The customers of Ambrosoli Wonders tell of excellent graphic designs and printing services including printed T-shirts, brochures, calendars, invitation cards, events photography and videography.

The 29-year-old son of Leo and    Matilda Angulo of Oyam District in northern Uganda, Ambrose Angulo was born in the UK but his parents relocated back to Uganda to ensure that their children got a good African upbringing.

This second-born in a family of five went to school at Nswanjere Junior Seminary in Mubende, Kisubi tMinor Seminary and St Lawrence Creamland Campus before joining Uganda Christian University to pursue a bachelor’s degree in Development Studies.

Love for art

His love for art was born in high school, and he emerged the best student in the nature painting paper during his A-levels.

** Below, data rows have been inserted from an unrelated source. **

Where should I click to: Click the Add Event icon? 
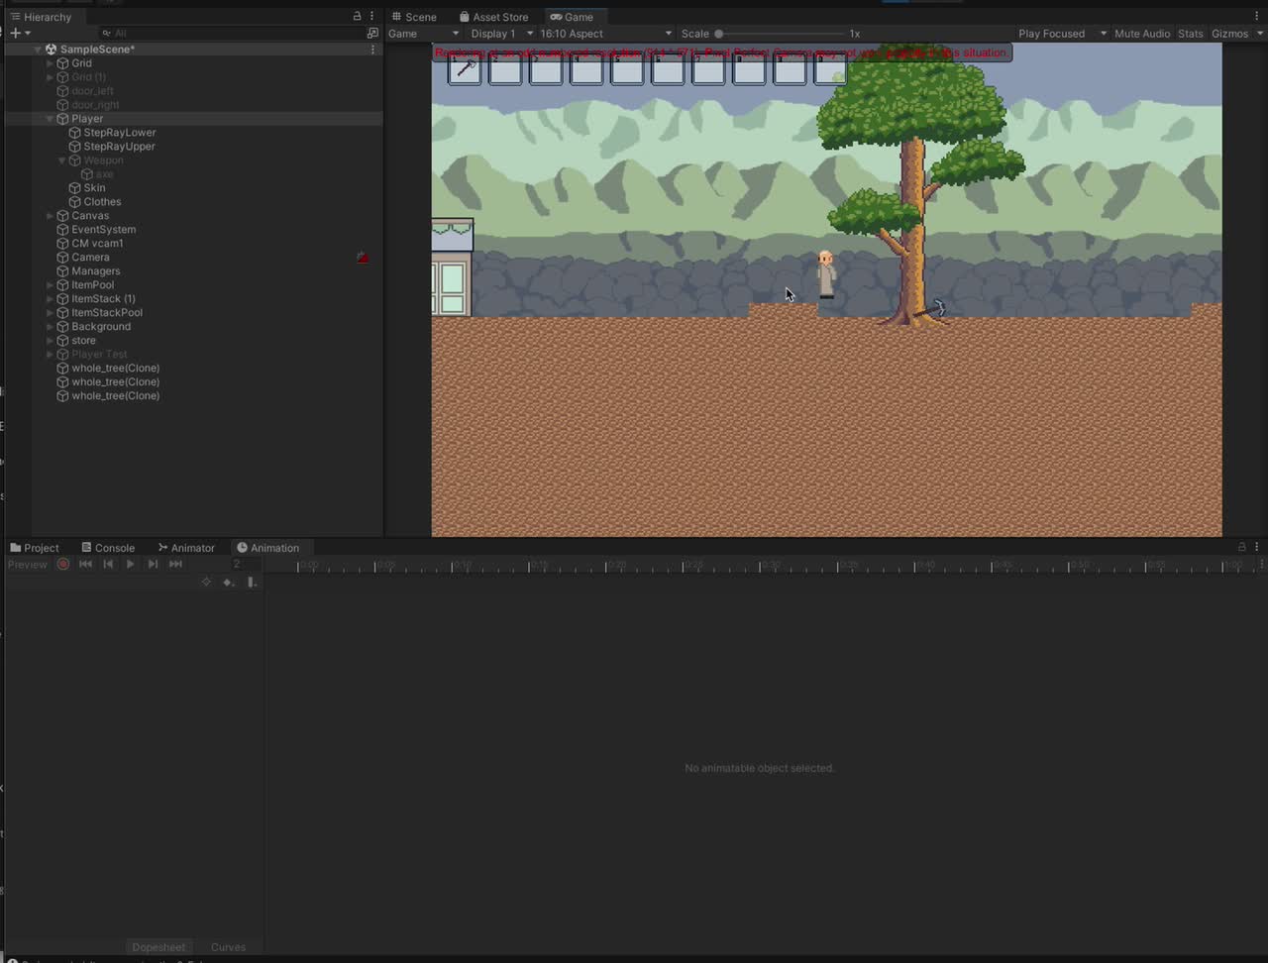click(252, 583)
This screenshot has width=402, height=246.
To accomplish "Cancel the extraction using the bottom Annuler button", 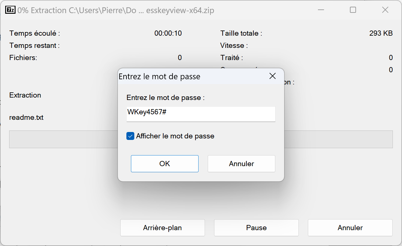I will point(350,228).
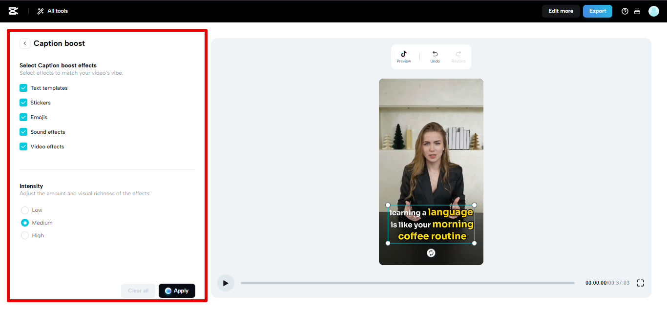667x312 pixels.
Task: Select Low intensity
Action: click(24, 209)
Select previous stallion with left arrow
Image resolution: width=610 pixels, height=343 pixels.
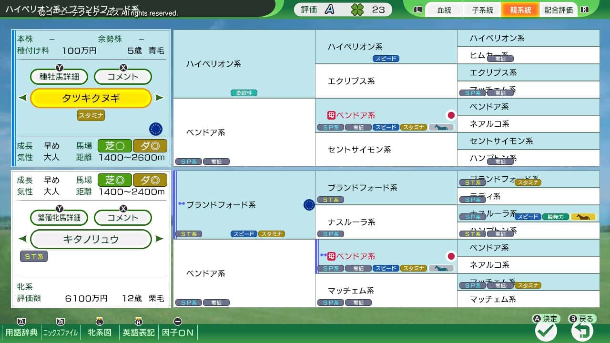[22, 98]
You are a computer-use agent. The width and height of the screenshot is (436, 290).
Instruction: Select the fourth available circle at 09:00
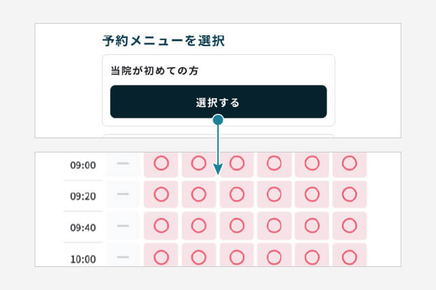coord(274,163)
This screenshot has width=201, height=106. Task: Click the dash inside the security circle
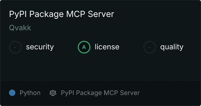pos(15,47)
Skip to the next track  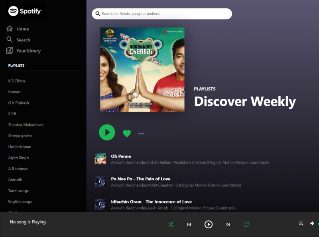pos(228,224)
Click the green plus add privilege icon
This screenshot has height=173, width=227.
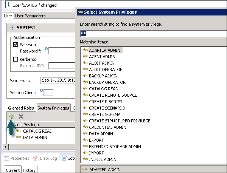click(12, 117)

“When I joined UCU in 2005, I decided to study Development Studies to complement my talent in art, and help develop others,” Angulo said.

At the university he continued practising art, and he also supplied craft shops with wall hangings.

“I used to work for various faculties at the university, printing students’ coursework, and certificates,” he said.

“When I attained a first class in my first year, I was awarded a scholarship, which helped me save money. I developed more interest in art, and worked hard to dispel the attitude that art is a less valuable course.”

In 2007 he used his savings to buy a computer and a printer.

“This initial start-up capital of about Shs 500,000 later propelled me to greater heights.”

Raising capital

After completing university, Ambrose still had the dream of changing people’s lives using art, but without funding it was an uphill task. To gain financial momentum, he joined a Kenyan firm as a research assistant and worked for two months.

He later worked with Crane Bank where his passion for art and photography was noted by the manager, who put him in charge of photography. He would print photos for clients who were opening accounts at the bank, and   this helped him raise additional funds.

In 2010 he resigned from Crane Bank and ventured out on his own in a small office room given to him by his cousin, Compius Adoko.

The break-through

Angulo’s breakthrough did not come until 2011 during campaigns for the general elections when he was given the opportunity for large- scale   digital   printing.

“It was then that we got known throughout northern Uganda as the centre for photo-editing and making campaign posters,”he says.

Before the opening of Ambrosoli Wonders, quality digital printing was done in Kampala, which was expensive and many  could not afford the travel costs. Since then, many have joined the industry but we remain the dominant player.

“We import our machinery form Dubai and China because they have better quality machines compared to those available on the local market,” he adds.

“Change   of  office location often due to landlord pushed us to construct our own offices.

“For example, 2015 was our worst year in terms of office space and operations since we had   to close      office for two months as  work was going on at the newly acquired location, but now having our own building saves us   from    rent and    gives us stability,” Angulo    reflects with    confidence.

“My ambition has been to provide jobs for young people and improve their lives,” he said.


Currently Ambrosoli Wonders employs seven permanent and ten part time staff, including interns from institutions of higher learning. Since many graduates lack hands on experience, they give an opportunity to such students to gain the experience   needed by employers. The interns get training in graphic design which enables them produce works that are relevant on the market today.

The various challenges that he has faced so far include the negative attitude that people have towards art and photography, which he says is demoralising.

“I want the public to see the value in art and to support   those involved in the industry. Also, the exchange  rate affects the business adversely, since the machines we use are imported,” he added.

Achievements and plans

Angulo has inspired others through his work. “I plan on opening up a training    school    for   fabric  and tailoring so that we can produce clothes. We shall also train youth in, art, graphics design and computer knowledge,” Angulo says.

He also plans to expand the business and open branches in other districts within northern Uganda.

Tips for young people

  1. Starting  a   business   is not   about money. It is about    the idea.
  2. You don’t  need a loan to start a business. You only need a loan to expand.
  3. Youth need to work hard. You can only earn what you sow. With this attitude, the youth can fight unemployment.
  4. Have creative minds. Think   outside    the box.
  5. Be innovative. Do something new for your business to develop and grow.